Lack of AP settings leading to unsuitable placements for children, Ofsted warns

Fiona Simpson
Monday, February 5, 2024

Children who are unable to attend mainstream school are placed in unsuitable alternative provision (AP) due to a lack of capacity for young people with specific needs, Ofsted has warned.

AP is designed to support children who cannot attend mainstream school. Picture: Adobe Stock
AP is designed to support children who cannot attend mainstream school. Picture: Adobe Stock

A report into how education, health and care partners work together to commission and oversee AP, by the inspectorate and the Care Quality Commission (CQC), highlights that “local authority leaders explain that the limited choice of AP resulted in placements of convenience, rather than identifying a provision that was carefully tailored to a child’s needs”.

AP is commissioned by schools or local authorities when pupils have been excluded or cannot attend mainstream school, for example due to complex medical, social or emotional needs.

Currently, not all AP needs to be registered or inspected, meaning there is lack of oversight of children and young people in unregistered AP, according to Ofsted.

The report finds greater concern around children with special educational needs and disabilities (SEND) being placed in unsuitable settings, stating: “One parent reported that their child was put into the wrong provision. They were placed in one for pupils with social, emotional and mental health needs as no provision for autism was available.”

It also notes an increasing number of children placed in settings far from home “when suitable provision was not available in the local area”.

“This led to inconveniently long journey times,” as well as parents reporting long waiting lists for transport to be arranged, it adds.

Other factors found to be contributing to the placement of children in unsuitable AP settings include a practice by some local authorities of “block-buying” AP placements in advance to secure local placements and better plan budgets.

“Some local authorities had contractual agreements in place with providers. This meant that decisions were largely pre-determined.

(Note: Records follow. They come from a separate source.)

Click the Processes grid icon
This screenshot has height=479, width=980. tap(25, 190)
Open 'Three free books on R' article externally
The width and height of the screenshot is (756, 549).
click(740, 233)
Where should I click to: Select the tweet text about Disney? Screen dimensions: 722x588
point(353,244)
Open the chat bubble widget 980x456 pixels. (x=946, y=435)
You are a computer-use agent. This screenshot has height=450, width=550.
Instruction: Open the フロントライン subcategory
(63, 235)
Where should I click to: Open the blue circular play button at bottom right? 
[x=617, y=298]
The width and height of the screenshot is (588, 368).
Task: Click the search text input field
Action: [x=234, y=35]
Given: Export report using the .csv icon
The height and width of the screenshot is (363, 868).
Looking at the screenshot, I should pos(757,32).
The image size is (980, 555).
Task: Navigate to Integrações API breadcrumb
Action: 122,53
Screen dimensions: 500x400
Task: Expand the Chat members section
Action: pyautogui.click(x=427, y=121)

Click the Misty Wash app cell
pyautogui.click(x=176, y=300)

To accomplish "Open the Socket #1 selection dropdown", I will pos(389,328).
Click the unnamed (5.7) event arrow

For example, a provider might have to admit a certain number of permanently excluded children,” the report states.

It also lists high turnover of staff in the local area as a driver behind the use of unsuitable placements due to cases being passed on to new staff with no prior knowledge of the child.

Ofsted also highlights an increase in parents advocating for “placements with limited educational elements” since the pandemic.

Examples of such settings listed in the report include “equine and therapeutic care”. Authors add that the issue is being exacerbated by “a growing market of unregistered providers. These often advertised directly to parents and carers”.

The report also states that the lack of national standards and clarity around who is responsible for AP commissioning and oversight are leading to inconsistent outcomes for children and young people.

It offers a series of recommendations to local and national government as well as education providers include to improve outcomes for children in AP settings.

These include:

  • better guidance on the purposes of AP and potential indicators of success.

  • improved oversight of certain groups of children and young people in AP, including through the introduction of a proportionate registration and inspection regime for all AP.

  • greater consistency and rigour in decision making around individual AP placements and subsequent monitoring and evaluation arrangements.

The report also includes areas of good practice and notes that some local authorities have already begun to implement recommendations put forward in the government’s SEND and AP Improvement Plan which aims to give the AP system “a clear purpose”.

According to latest DfE statistics, the number of pupils in state-funded AP schools in 2022/23 increased by 13 per cent to 13,200 compared with the previous year.